_INFORMATION PROVIDED_.
——

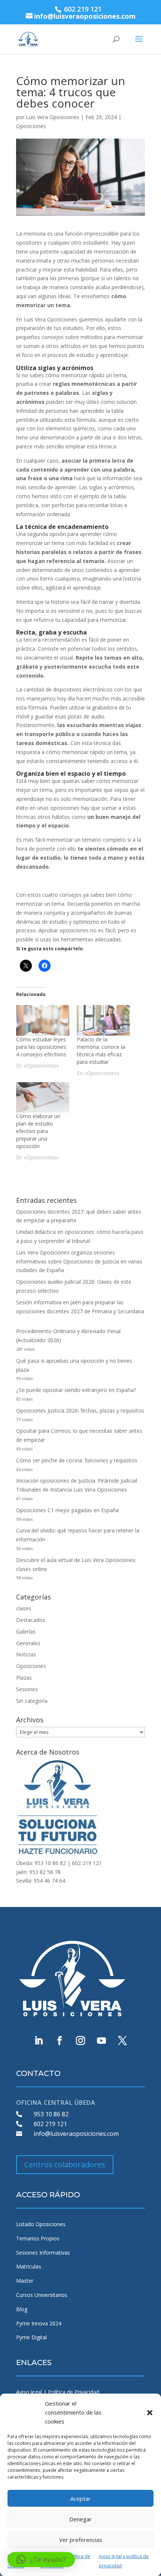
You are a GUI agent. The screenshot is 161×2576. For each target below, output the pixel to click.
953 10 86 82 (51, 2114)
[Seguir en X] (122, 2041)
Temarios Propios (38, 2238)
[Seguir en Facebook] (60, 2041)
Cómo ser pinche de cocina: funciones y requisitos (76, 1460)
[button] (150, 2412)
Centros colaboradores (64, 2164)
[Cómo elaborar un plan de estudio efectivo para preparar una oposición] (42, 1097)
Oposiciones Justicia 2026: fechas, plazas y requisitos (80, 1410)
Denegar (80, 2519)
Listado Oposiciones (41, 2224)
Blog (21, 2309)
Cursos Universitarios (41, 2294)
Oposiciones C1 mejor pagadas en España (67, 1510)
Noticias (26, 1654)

——

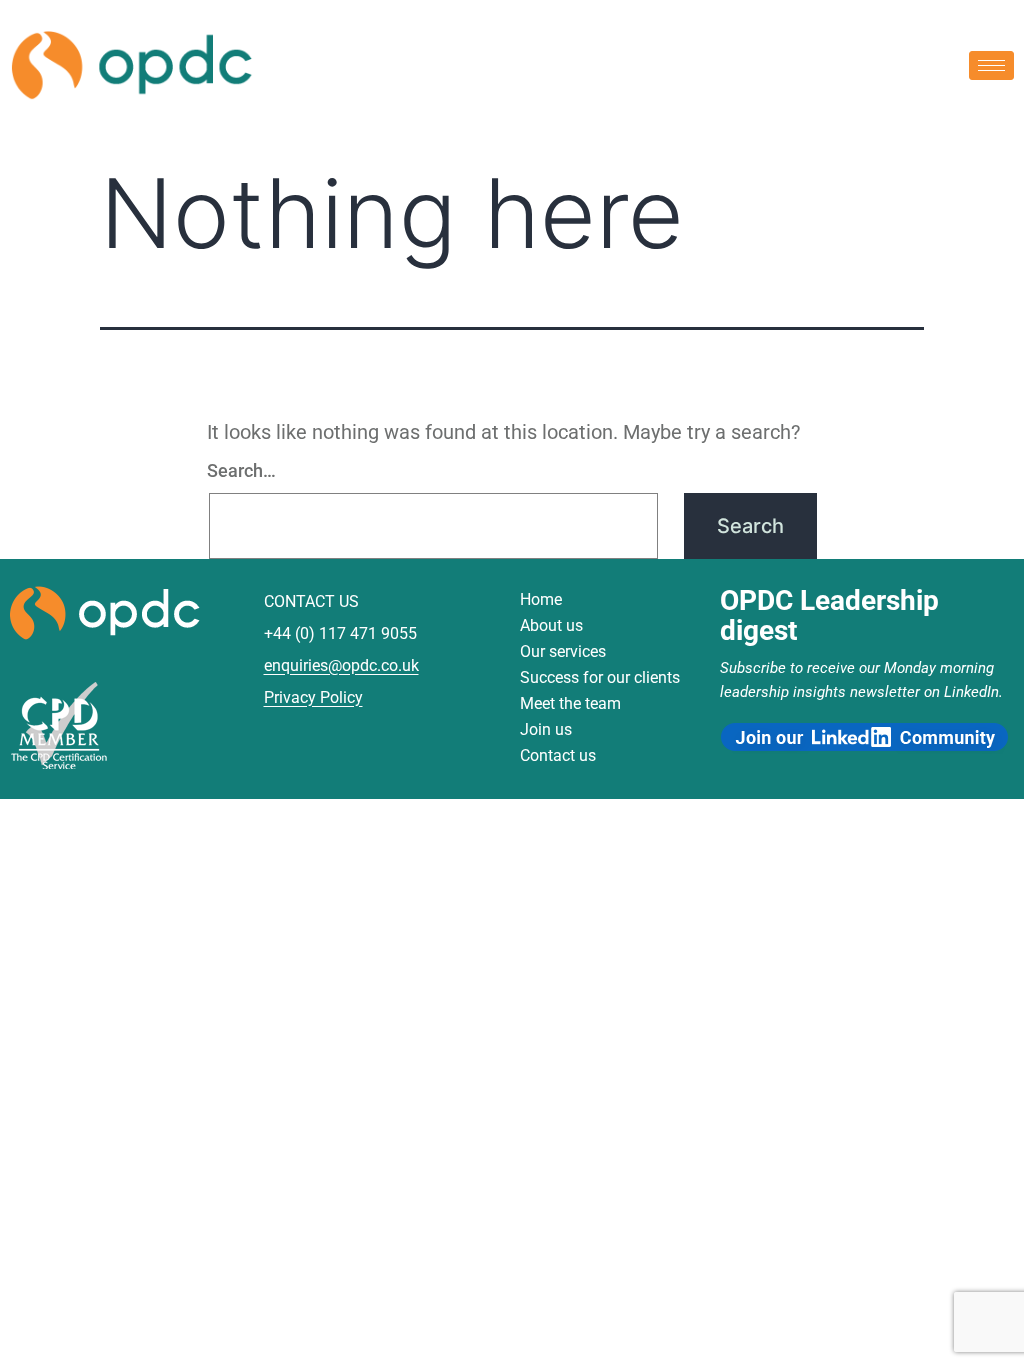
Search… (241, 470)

——

_EXERCISE DIRECTIONS_.
Report every line containing the word "requisitos" from the listing above.

_SOLUTION_.
Cómo ser pinche de cocina: funciones y requisitos (76, 1460)
Oposiciones Justicia 2026: fechas, plazas y requisitos (80, 1410)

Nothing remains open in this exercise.